#### Text block ####

Moreover, for some models and data schemes, the factual consistency of the generated summaries appears to be improved compared to that of the reference summaries. This is not assumed as an implication that the predicted summaries are better than the reference ones because the human-written summaries may capture the facts of an initial text with rephrased content. On the contrary, a system tends to copy words or phrases from an original text to the machine-produced summary, allowing the factual consistency to achieve high scores. Therefore, the limited score in the case of the reference summaries is not an implication that they include weaknesses. On the other hand, the high scores, especially in the case of short level TS (Gigaword dataset), may be assumed as a strong indication that the proposed framework generates factual consistent summaries.

#### Extracted records ####

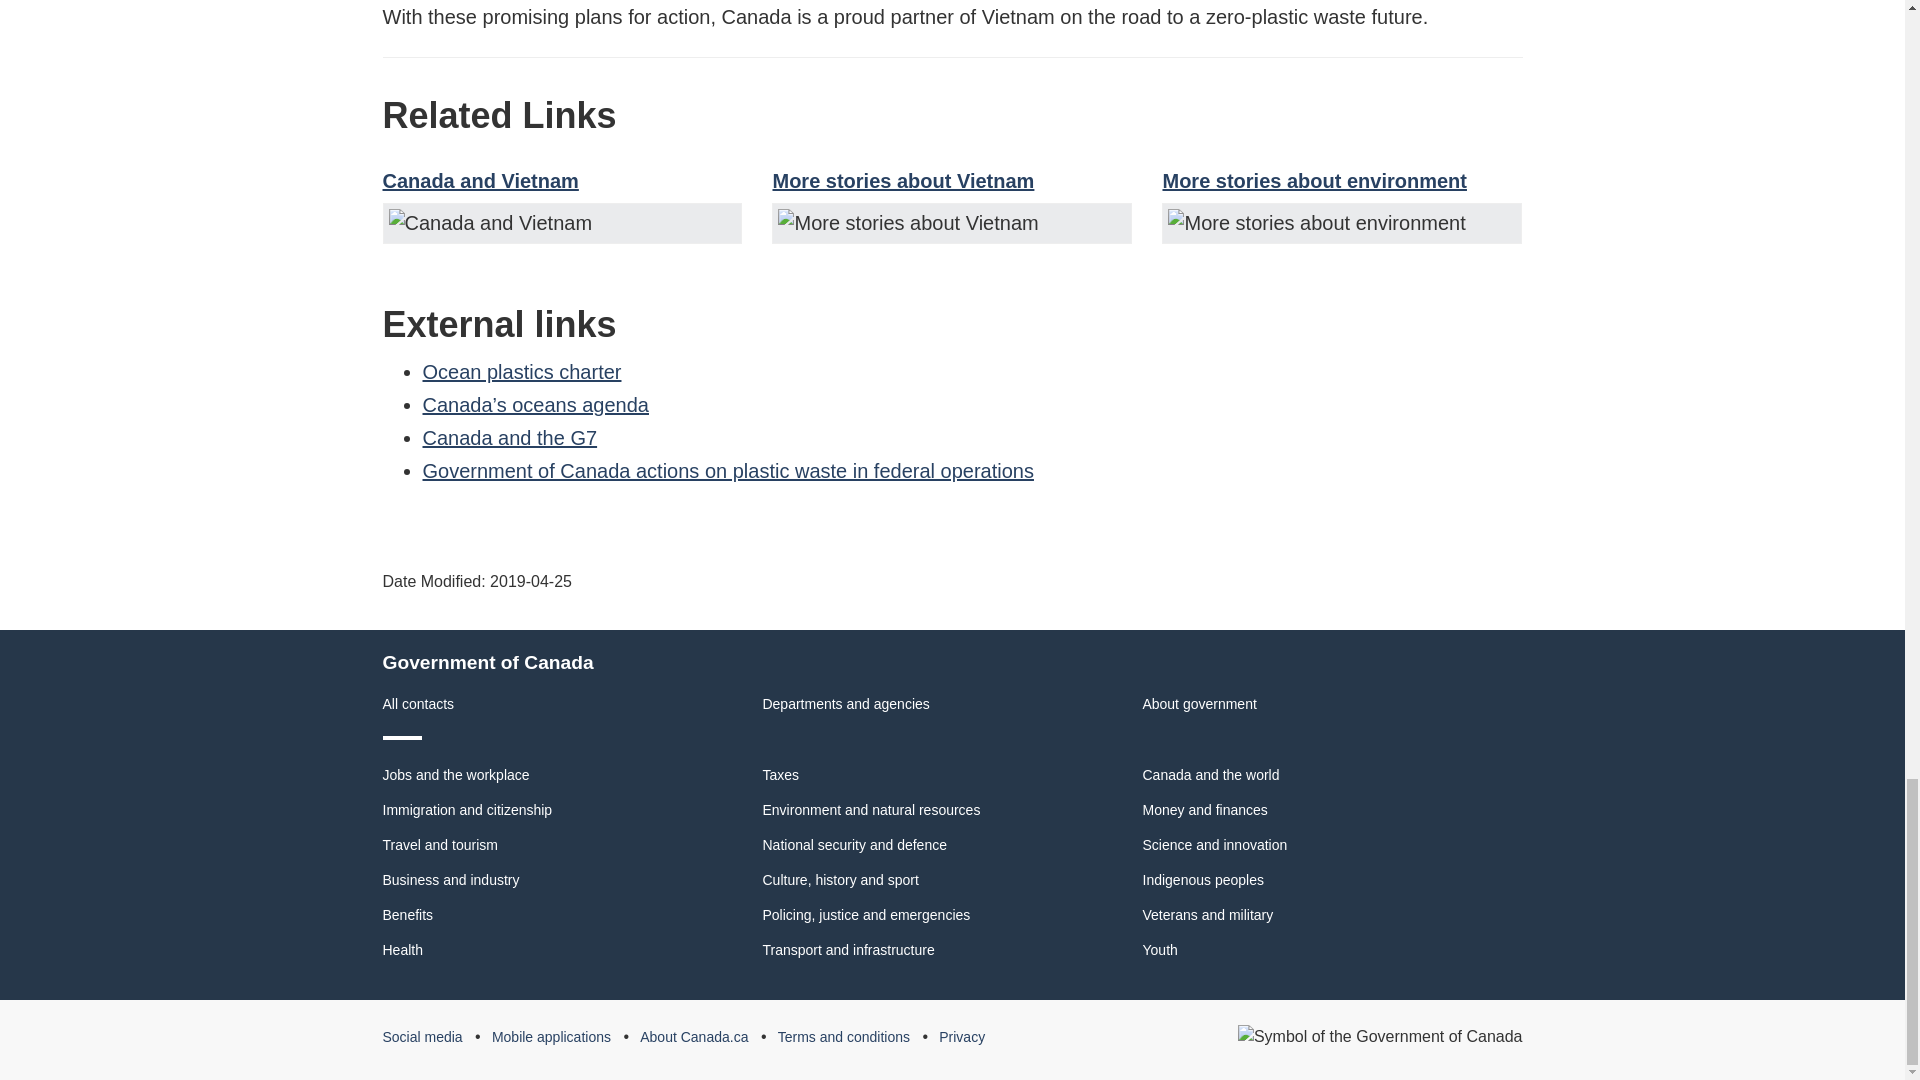  I want to click on More stories about Vietnam, so click(902, 180).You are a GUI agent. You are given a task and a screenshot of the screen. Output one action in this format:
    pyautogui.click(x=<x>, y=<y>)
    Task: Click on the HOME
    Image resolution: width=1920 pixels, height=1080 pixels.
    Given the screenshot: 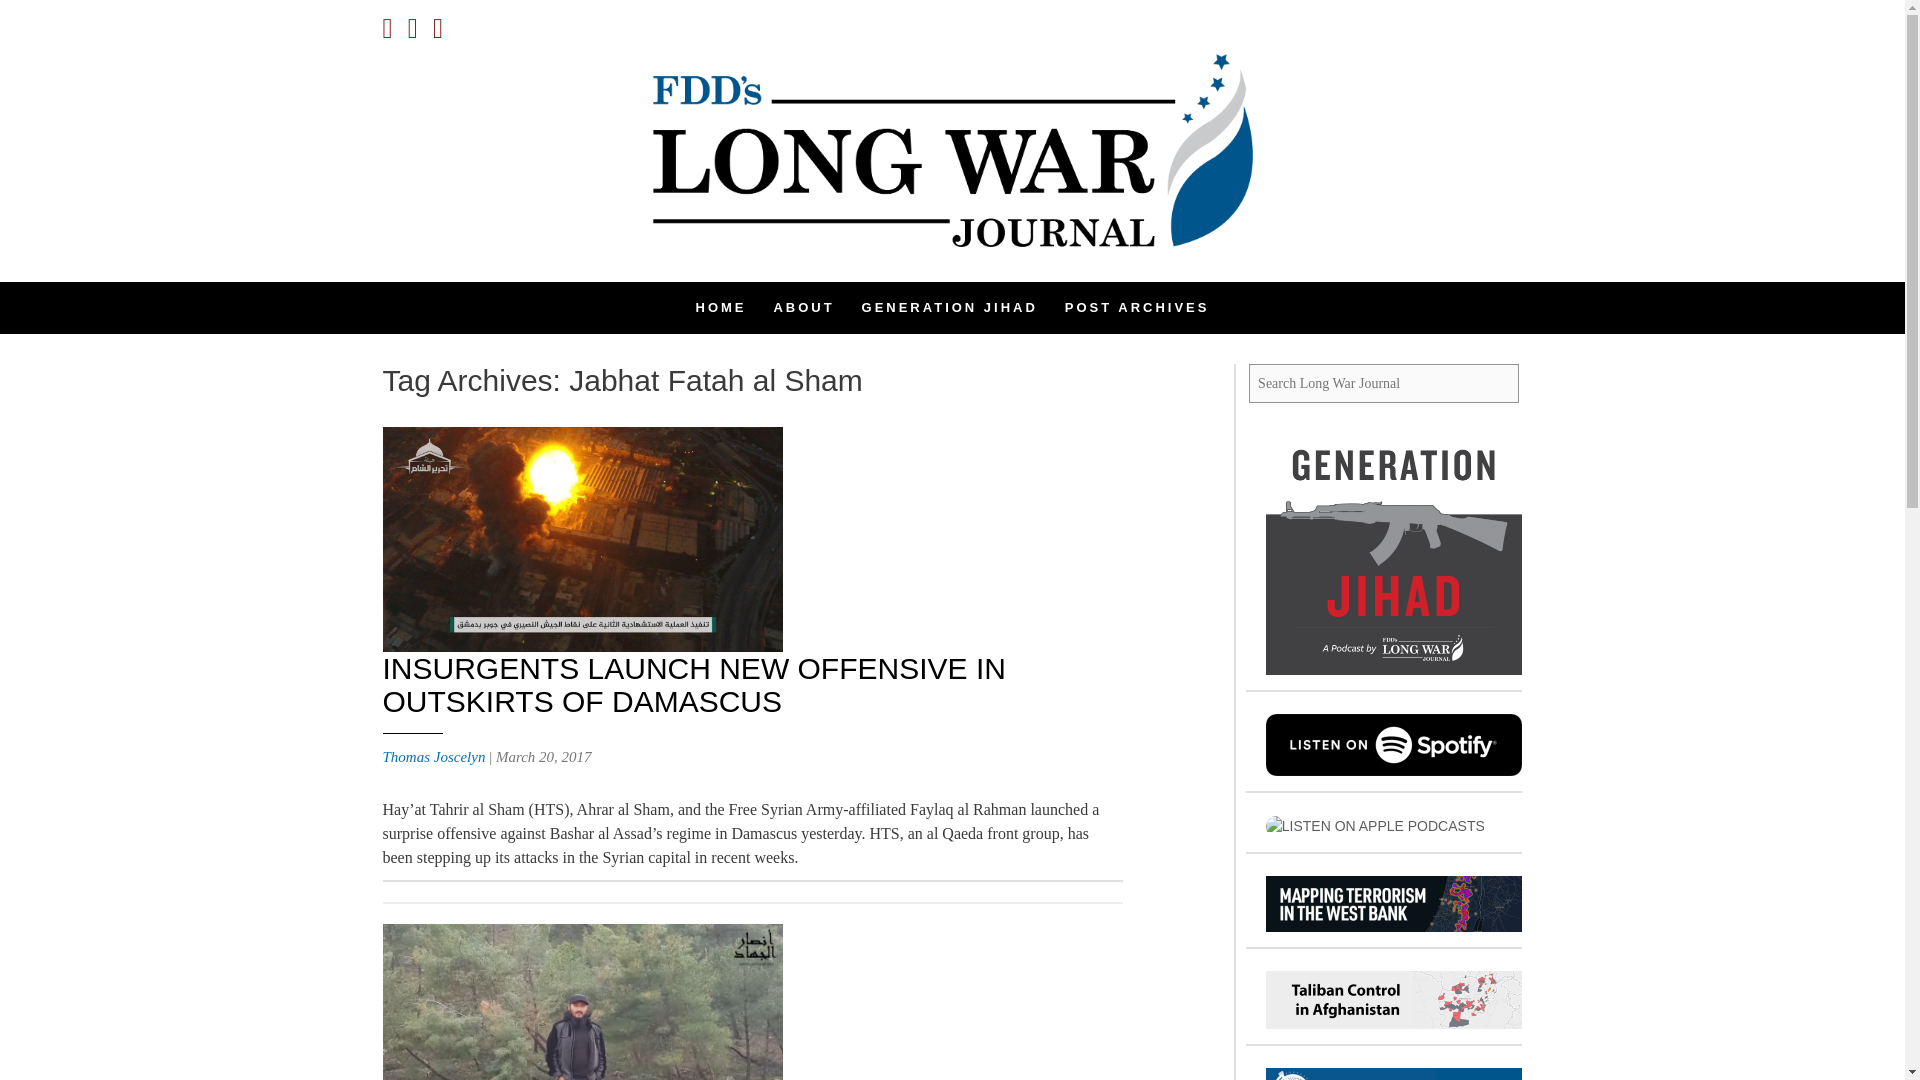 What is the action you would take?
    pyautogui.click(x=720, y=307)
    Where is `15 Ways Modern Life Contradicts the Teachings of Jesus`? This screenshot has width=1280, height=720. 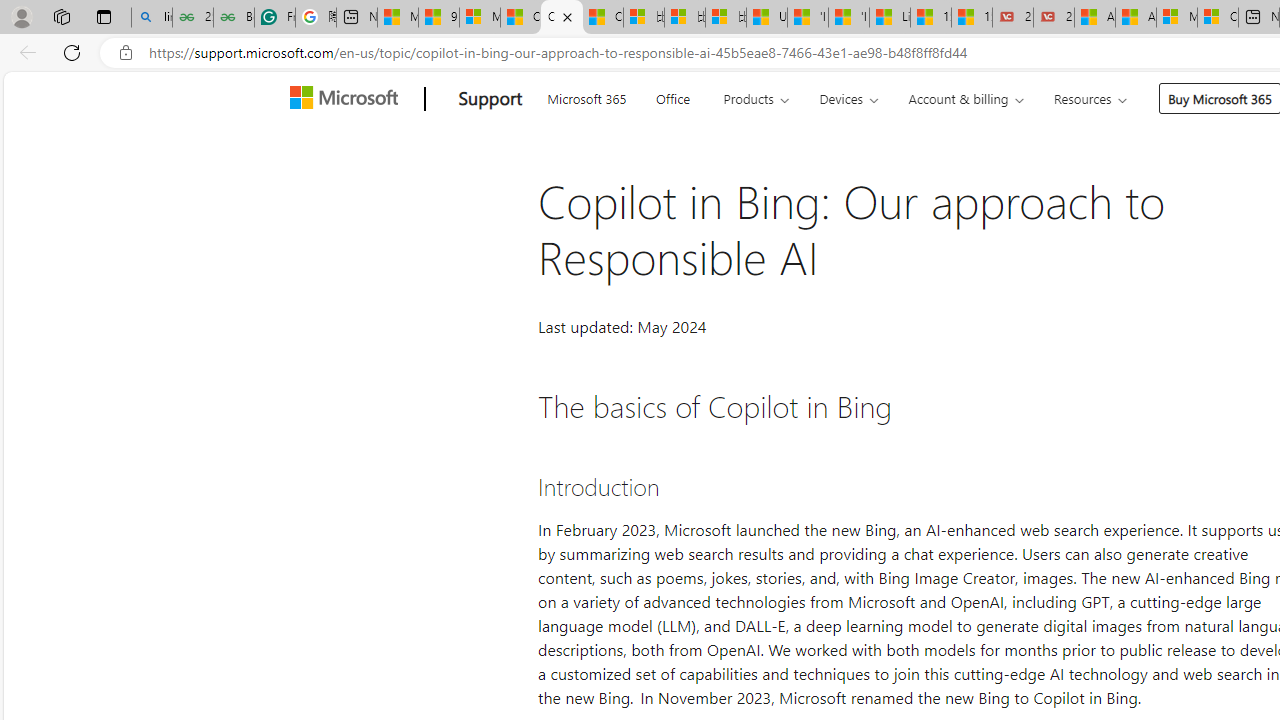
15 Ways Modern Life Contradicts the Teachings of Jesus is located at coordinates (972, 18).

####

• _What you will do_
1) Copy the paragraph on factual consistency from "Moreover, for some" to "factual consistent summaries.", substituting "a model" for "a system".
2) Answer these questions using the paragraph on factual consistency:
(a) Which dataset is named for short level TS?
(b) What does a system tend to copy from an original text into the machine-produced summary?
(c) With what kind of content may human-written summaries capture the facts of an initial text?
3) From the paragraph on factual consistency, list every distinct phrase in which the word "summary" or "summaries" comes directly after a modifier.

• _Exercise answers_
1)
Moreover, for some models and data schemes, the factual consistency of the generated summaries appears to be improved compared to that of the reference summaries. This is not assumed as an implication that the predicted summaries are better than the reference ones because the human-written summaries may capture the facts of an initial text with rephrased content. On the contrary, a model tends to copy words or phrases from an original text to the machine-produced summary, allowing the factual consistency to achieve high scores. Therefore, the limited score in the case of the reference summaries is not an implication that they include weaknesses. On the other hand, the high scores, especially in the case of short level TS (Gigaword dataset), may be assumed as a strong indication that the proposed framework generates factual consistent summaries.

2)
(a) The Gigaword dataset.
(b) Words or phrases.
(c) Rephrased content.

3)
generated summaries
reference summaries
predicted summaries
human-written summaries
machine-produced summary
factual consistent summaries